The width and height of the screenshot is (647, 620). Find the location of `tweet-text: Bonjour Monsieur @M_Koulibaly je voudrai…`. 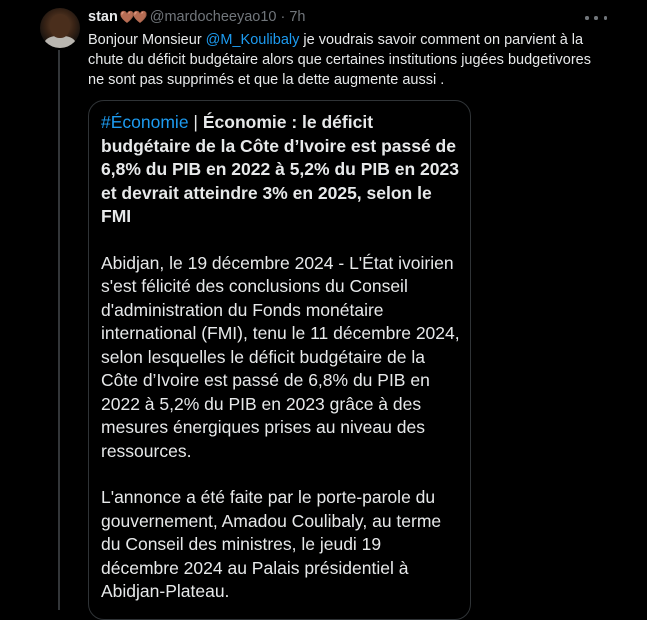

tweet-text: Bonjour Monsieur @M_Koulibaly je voudrai… is located at coordinates (348, 60).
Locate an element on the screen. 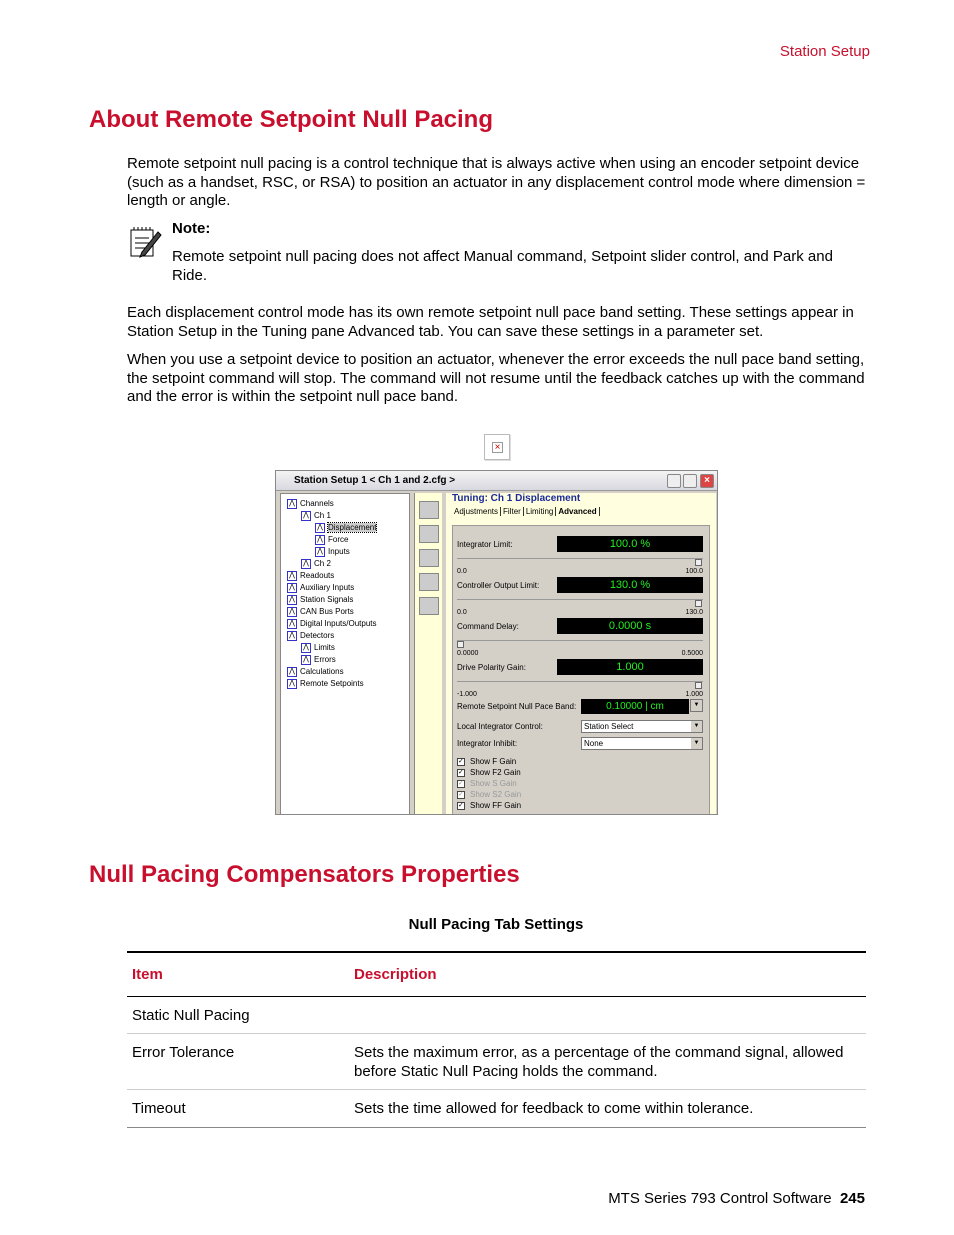 Image resolution: width=954 pixels, height=1235 pixels. table-caption: Null Pacing Tab Settings is located at coordinates (496, 924).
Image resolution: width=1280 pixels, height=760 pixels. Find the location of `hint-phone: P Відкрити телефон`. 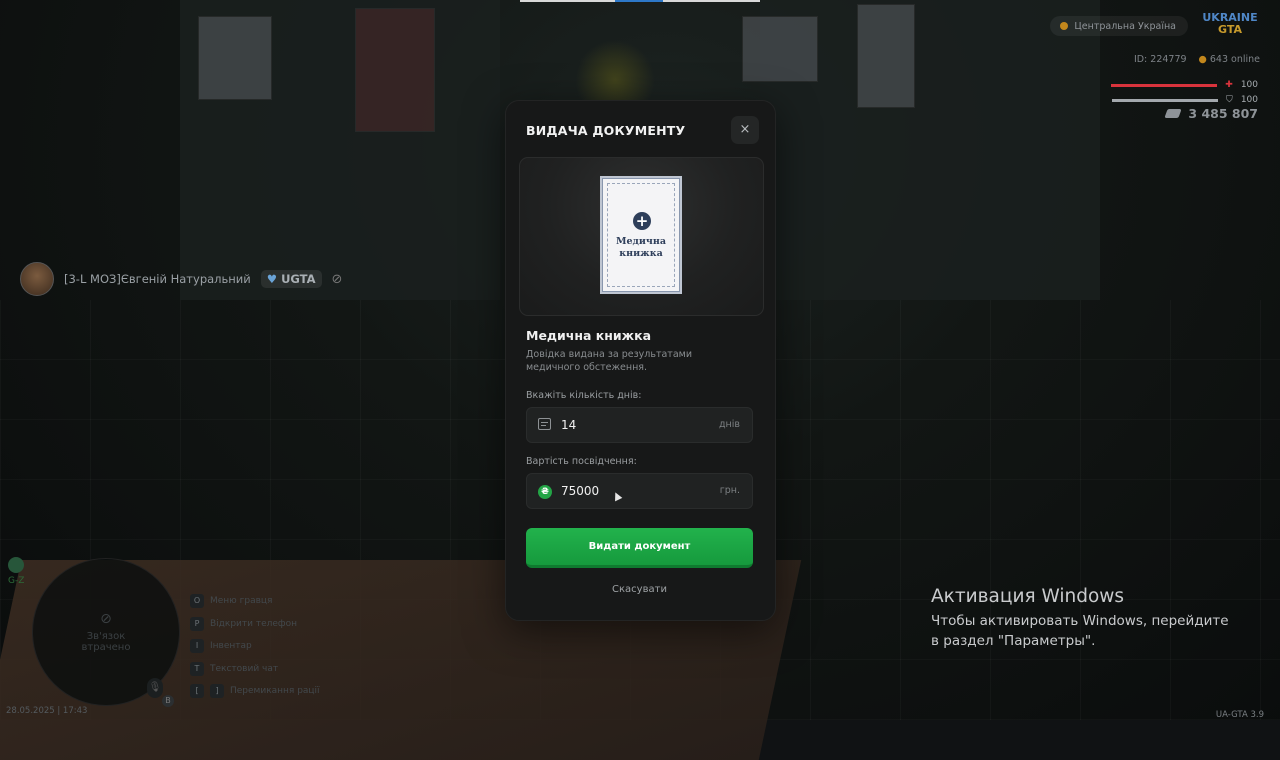

hint-phone: P Відкрити телефон is located at coordinates (255, 624).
────
Copy out, word for word, the lines from the one containing "Image resolution: width=1280" through the last line above, leaving out the pictures.

Image resolution: width=1280 pixels, height=760 pixels. Find the location of `hint-phone: P Відкрити телефон`. 

hint-phone: P Відкрити телефон is located at coordinates (255, 624).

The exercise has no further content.